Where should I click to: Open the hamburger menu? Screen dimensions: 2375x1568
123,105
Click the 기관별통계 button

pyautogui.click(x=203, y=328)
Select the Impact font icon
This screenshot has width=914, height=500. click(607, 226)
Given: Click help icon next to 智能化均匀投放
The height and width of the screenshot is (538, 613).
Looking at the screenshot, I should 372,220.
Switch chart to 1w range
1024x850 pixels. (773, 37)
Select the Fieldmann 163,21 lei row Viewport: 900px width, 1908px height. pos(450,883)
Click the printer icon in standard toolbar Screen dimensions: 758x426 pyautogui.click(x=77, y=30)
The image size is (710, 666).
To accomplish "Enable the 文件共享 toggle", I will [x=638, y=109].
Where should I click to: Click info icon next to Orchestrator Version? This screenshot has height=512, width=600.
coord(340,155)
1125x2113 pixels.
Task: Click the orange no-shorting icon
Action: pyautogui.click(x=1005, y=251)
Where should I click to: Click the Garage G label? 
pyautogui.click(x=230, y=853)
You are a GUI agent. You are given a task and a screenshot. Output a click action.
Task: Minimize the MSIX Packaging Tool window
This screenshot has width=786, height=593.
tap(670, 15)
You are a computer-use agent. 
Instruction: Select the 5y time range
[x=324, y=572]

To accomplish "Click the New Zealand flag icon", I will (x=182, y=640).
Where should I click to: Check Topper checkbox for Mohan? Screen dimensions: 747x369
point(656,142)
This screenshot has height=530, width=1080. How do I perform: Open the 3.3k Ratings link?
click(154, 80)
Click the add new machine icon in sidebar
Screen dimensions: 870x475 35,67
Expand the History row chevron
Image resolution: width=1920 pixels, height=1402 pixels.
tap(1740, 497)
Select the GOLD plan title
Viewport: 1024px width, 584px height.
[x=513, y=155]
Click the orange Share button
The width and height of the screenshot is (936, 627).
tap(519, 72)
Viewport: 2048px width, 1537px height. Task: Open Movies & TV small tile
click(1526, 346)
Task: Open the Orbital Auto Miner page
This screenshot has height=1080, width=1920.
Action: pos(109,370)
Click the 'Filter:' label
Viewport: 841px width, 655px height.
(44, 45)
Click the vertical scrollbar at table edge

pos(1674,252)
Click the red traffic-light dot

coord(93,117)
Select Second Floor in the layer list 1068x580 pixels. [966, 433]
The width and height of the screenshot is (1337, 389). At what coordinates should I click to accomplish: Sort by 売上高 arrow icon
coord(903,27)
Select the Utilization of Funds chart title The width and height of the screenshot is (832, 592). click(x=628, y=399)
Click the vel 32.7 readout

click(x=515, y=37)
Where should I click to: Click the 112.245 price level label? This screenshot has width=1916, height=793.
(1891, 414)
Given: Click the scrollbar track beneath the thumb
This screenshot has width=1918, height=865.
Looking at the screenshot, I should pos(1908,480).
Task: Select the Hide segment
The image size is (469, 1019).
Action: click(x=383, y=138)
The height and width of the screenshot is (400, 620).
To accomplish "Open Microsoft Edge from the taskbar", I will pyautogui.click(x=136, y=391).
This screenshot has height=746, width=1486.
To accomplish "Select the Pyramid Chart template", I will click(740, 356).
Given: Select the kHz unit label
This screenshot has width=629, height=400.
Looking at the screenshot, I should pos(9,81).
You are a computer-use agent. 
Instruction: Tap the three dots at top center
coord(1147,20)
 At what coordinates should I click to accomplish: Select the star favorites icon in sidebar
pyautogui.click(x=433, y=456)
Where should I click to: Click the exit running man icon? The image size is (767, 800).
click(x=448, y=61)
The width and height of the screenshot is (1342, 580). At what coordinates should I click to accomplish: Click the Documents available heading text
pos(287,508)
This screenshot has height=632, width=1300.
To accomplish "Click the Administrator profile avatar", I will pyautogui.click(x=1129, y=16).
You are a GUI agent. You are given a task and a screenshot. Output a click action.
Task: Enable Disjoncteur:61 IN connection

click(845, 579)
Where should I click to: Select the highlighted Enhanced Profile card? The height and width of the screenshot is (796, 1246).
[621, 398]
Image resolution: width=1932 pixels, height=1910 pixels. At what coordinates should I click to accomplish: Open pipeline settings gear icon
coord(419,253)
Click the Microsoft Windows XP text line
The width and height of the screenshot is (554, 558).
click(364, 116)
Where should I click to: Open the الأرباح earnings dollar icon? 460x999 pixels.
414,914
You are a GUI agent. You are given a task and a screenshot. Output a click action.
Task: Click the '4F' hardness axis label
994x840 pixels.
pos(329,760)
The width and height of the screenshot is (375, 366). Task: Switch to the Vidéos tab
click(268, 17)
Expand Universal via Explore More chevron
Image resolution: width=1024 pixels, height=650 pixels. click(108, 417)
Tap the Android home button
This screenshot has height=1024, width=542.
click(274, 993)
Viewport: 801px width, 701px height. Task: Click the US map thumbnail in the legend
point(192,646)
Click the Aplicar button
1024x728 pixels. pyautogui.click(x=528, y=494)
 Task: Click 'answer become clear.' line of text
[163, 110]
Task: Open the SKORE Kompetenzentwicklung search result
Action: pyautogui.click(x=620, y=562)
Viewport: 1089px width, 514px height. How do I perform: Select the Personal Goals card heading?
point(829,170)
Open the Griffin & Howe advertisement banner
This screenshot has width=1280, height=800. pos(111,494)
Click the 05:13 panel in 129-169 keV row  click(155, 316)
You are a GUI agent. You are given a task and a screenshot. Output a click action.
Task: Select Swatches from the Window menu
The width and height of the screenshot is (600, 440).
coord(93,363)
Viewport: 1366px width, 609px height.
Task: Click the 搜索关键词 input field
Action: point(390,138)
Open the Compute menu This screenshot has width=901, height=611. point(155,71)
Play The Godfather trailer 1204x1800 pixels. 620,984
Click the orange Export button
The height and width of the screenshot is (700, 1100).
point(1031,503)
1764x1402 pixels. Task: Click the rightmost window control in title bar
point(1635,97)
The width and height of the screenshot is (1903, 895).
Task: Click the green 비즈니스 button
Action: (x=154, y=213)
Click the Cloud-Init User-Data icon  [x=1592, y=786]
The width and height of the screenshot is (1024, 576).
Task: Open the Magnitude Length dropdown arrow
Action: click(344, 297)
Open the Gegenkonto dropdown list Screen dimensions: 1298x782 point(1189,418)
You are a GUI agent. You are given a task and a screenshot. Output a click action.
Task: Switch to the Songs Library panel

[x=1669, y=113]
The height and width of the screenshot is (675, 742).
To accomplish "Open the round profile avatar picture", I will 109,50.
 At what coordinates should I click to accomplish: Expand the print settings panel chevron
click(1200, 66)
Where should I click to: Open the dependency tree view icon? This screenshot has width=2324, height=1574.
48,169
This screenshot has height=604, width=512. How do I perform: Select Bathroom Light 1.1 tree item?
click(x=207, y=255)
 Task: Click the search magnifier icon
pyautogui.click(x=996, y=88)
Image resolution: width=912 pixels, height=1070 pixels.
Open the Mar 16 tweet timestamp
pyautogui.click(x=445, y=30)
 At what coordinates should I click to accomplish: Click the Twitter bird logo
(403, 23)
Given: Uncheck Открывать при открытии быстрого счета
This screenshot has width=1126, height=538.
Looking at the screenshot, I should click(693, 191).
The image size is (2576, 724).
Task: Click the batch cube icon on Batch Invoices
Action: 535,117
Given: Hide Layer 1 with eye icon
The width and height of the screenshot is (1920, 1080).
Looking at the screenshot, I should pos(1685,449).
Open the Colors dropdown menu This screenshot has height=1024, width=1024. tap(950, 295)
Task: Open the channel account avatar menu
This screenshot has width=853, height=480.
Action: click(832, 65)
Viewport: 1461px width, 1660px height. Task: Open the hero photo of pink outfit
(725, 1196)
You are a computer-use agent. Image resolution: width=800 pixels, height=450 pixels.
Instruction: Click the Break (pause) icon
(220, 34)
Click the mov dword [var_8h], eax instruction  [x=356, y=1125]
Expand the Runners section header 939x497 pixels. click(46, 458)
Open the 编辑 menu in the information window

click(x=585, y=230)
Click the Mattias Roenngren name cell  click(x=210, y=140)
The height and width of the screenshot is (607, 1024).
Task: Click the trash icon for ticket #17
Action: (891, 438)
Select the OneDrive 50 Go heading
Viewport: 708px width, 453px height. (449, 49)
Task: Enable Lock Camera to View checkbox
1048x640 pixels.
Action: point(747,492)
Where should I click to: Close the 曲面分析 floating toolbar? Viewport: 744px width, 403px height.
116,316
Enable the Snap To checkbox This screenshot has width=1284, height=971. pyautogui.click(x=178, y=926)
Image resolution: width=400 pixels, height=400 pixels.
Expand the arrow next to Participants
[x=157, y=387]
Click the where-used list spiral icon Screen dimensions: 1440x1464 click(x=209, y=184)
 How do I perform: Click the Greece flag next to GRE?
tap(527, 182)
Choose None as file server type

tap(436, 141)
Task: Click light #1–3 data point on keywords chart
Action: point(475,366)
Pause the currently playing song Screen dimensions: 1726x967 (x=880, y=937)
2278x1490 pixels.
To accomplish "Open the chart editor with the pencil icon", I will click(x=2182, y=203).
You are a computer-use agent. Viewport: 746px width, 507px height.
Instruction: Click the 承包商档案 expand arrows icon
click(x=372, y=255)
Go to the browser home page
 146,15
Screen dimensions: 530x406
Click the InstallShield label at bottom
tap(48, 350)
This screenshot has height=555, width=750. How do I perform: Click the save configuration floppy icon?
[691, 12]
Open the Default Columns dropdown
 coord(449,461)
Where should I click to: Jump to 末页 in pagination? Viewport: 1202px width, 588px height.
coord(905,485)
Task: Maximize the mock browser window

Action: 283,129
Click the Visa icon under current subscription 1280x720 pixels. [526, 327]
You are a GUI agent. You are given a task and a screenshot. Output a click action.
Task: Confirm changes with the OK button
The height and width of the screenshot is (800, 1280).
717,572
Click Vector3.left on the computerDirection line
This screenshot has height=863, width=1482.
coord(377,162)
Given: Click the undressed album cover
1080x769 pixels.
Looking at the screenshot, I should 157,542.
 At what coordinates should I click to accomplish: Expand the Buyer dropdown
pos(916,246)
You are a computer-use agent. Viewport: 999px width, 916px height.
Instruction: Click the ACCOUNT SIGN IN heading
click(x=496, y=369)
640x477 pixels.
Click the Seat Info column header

→ Exercise prompt
Edit everything from the line containing "Viewport: 2048px width, 1537px" down to the line containing "Action: click(x=383, y=138)", replacing "Viewport" with "Display area" and changing nothing else. Return only those lines.

→ Answer for the task
Display area: 2048px width, 1537px height. Task: Open Movies & TV small tile
click(1526, 346)
Task: Open the Orbital Auto Miner page
This screenshot has height=1080, width=1920.
Action: pos(109,370)
Click the 'Filter:' label
Display area: 841px width, 655px height.
(44, 45)
Click the vertical scrollbar at table edge

pos(1674,252)
Click the red traffic-light dot

coord(93,117)
Select Second Floor in the layer list 1068x580 pixels. [966, 433]
The width and height of the screenshot is (1337, 389). At what coordinates should I click to accomplish: Sort by 売上高 arrow icon
coord(903,27)
Select the Utilization of Funds chart title The width and height of the screenshot is (832, 592). click(x=628, y=399)
Click the vel 32.7 readout

click(x=515, y=37)
Where should I click to: Click the 112.245 price level label? This screenshot has width=1916, height=793.
(1891, 414)
Given: Click the scrollbar track beneath the thumb
This screenshot has width=1918, height=865.
Looking at the screenshot, I should pos(1908,480).
Task: Select the Hide segment
The image size is (469, 1019).
Action: click(x=383, y=138)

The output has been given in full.